An Article From The HuffPost Healthy Living:
According to the American Chronic Pain Association (ACPA), September was anointed Pain Awareness Month in 2001 “to raise awareness in the issue of pain and pain management,” with a goal of creating “greater understanding among health care individuals, individuals and families who are struggling with pain management, the business community, legislators, and the general public that pain is a serious public health issue.” I think it is safe to say that over the last 14 years a lot of success has been achieved in building awareness about chronic pain and the enormous shadow it casts on the lives of patients, their families, and communities. Greater public awareness has come through the hard work of many activists and organizations like the ACPA, but unfortunately, a lot of the publicity surrounding pain over the last few years has come about over concerns surrounding the use, misuse, and abuse of prescription pain killers.
In 2015, we need a lot more than awareness. What we really need are tangible, measurable, and impactful solutions for millions of Americans who are hurting and suffering. Unfortunately, for health care providers and their patients, when it comes to pain treatment, there are often more questions than answers. If there is one lesson we have learned over the last 14 years, it is that we won’t solve America’s pain crisis by just throwing more drugs at it.

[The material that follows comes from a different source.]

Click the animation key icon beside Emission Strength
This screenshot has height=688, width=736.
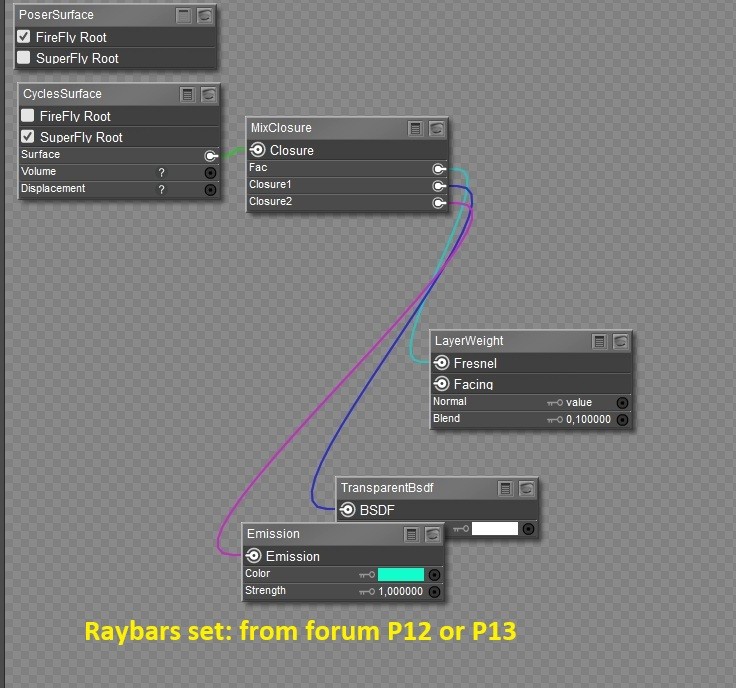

Perhaps no health problem in America is in bigger need of an infusion of quality care right now than the treatment of pain. With an estimated annual cost of around $600 billion in treatment and lost productivity, we spend more on pain than we do treating cancer, heart disease, or diabetes, but we don’t seem to be getting a great return on our investments. The burden of chronic pain on our medical and disability systems remains high and unfortunately only seems to be getting worse.

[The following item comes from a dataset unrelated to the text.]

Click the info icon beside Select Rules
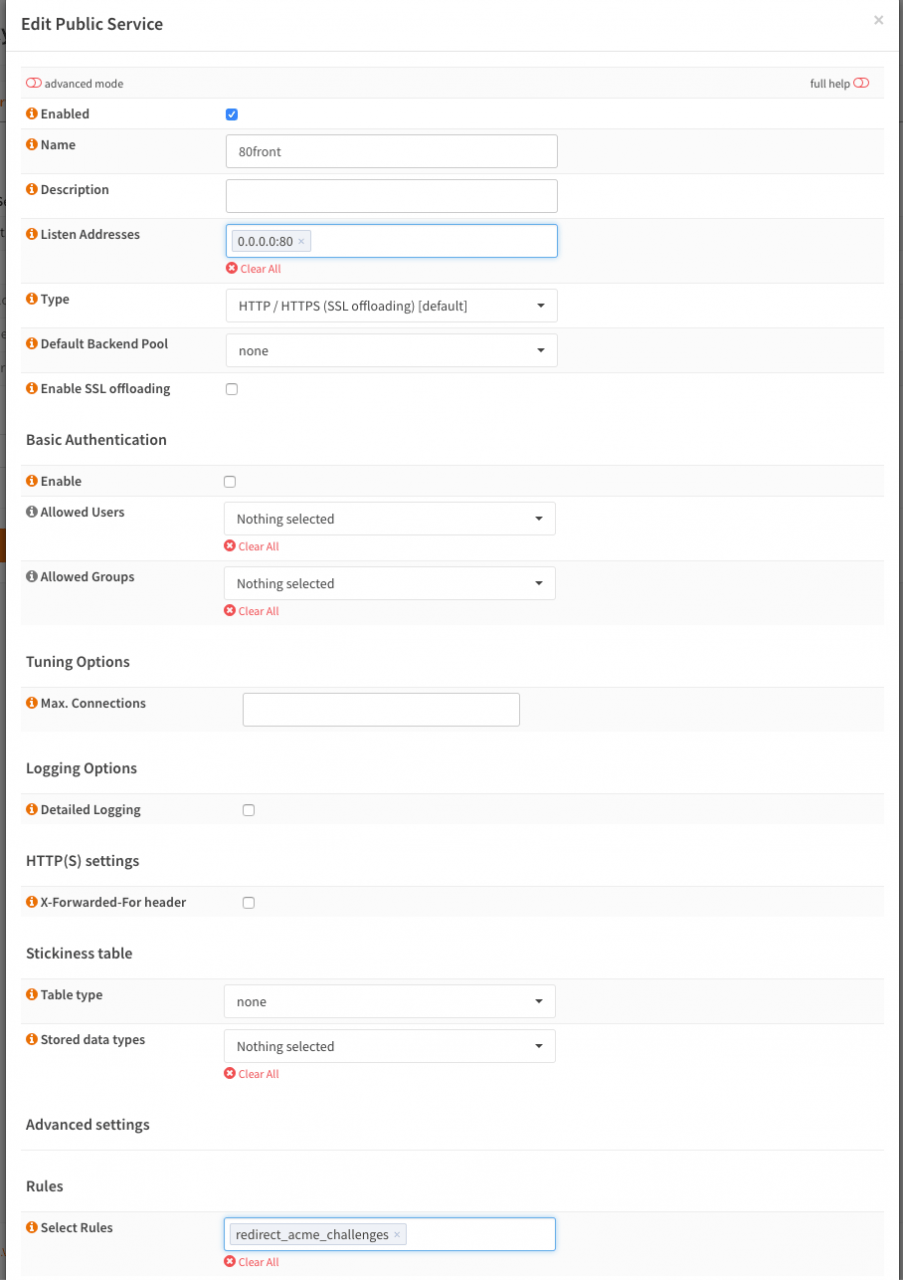This screenshot has height=1280, width=903. point(32,1228)
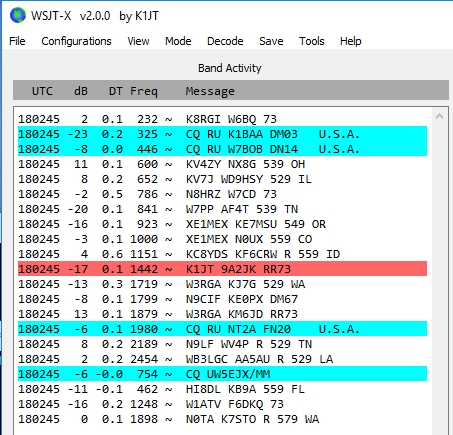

Alarmed by our country’s struggles to effectively treat pain, Congress mandated for a study to take place, and in 2010 the National Institute of Health contracted with the Institute of Medicine to perform a comprehensive assessment with recommendations. The Institute’s 2011 eye opening results brought to light the enormity of the problem as well as the lack of consistently good answers for treatment. The study authors called for a “cultural transformation” in how our country goes about studying, assessing and treating pain.

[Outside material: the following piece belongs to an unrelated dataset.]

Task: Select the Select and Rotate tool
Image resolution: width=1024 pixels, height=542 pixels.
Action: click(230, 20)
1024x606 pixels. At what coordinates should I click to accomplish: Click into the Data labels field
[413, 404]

More recently a follow up report has been released, titled the National Pain Strategy, released by the Interagency Pain Relief Coordinating Committee (IPRCC) at the charge of the Assistant Secretary for Health which falls under the U.S. Department of Health and Human Services (HHS).
While the National Pain Strategy is bold in its scope and may seem overwhelming to those in the trenches who treat pain, it offers promise and hope for an estimated 100 million Americans struggling with pain on a regular basis. The report is lengthy and comprehensive, and it raises many good discussion points for patients, doctors, and insurance companies. The full report can be found here.
Here are a few key take home points worth highlighting:
• The report introduces the concept of high-impact chronic pain. While a large proportion of the population may experience some level of daily pain, a certain subset experiences pain to the degree that they can’t function well at work or at home, and even their ability to interact with others is limited. This high-impact group would be expected to require a considerable amount of assistance and treatment. Being able to better identify this group may help streamline the delivery of effective treatment.
• The importance of a more comprehensive, integrated, and interdisciplinary model of care is made clear throughout the report. The committee recognizes that a major lack of access to such programs along with our concurrent over-dependence on more unimodal therapies like pharmaceuticals and risky invasive treatments is a huge problem that must be addressed. They rightfully point out that a major barrier to providing more comprehensive treatments is a lack of necessary insurance coverage and its dependence on the old fee for service payment system. Physician behavior can’t change without an economic system in place to facilitate providing better care to patients.
• The committee wants to emphasize the need for self-management programs. We know that coming up with ways to help pain patients learn valuable tools to effectively self-manage their pain improves their quality of life, reduces pain, and lightens the load on healthcare and disability systems. Making this an important feature of better pain management across the country is an excellent idea.
• The report also brings up the concept of prevention at a number of different levels. This includes studying ways to prevent injuries or diseases from happening in the first place, as well as designing strategies to curtail acute pain problems from progressing into chronic ones.
• The role of the primary care physician also gets a lot of attention. Many simply don’t have the training and expertise to assess more complex chronic pain problems, nor do they typically have the resources at their disposal to provide effective treatment. Primary care doctors need a lot of help and support to better serve their patients in pain.
Creating wholesale changes in the way thousands of doctors interact with millions of patients is no small feat. But as the National Pain Strategy points out, we have a moral obligation to do this better.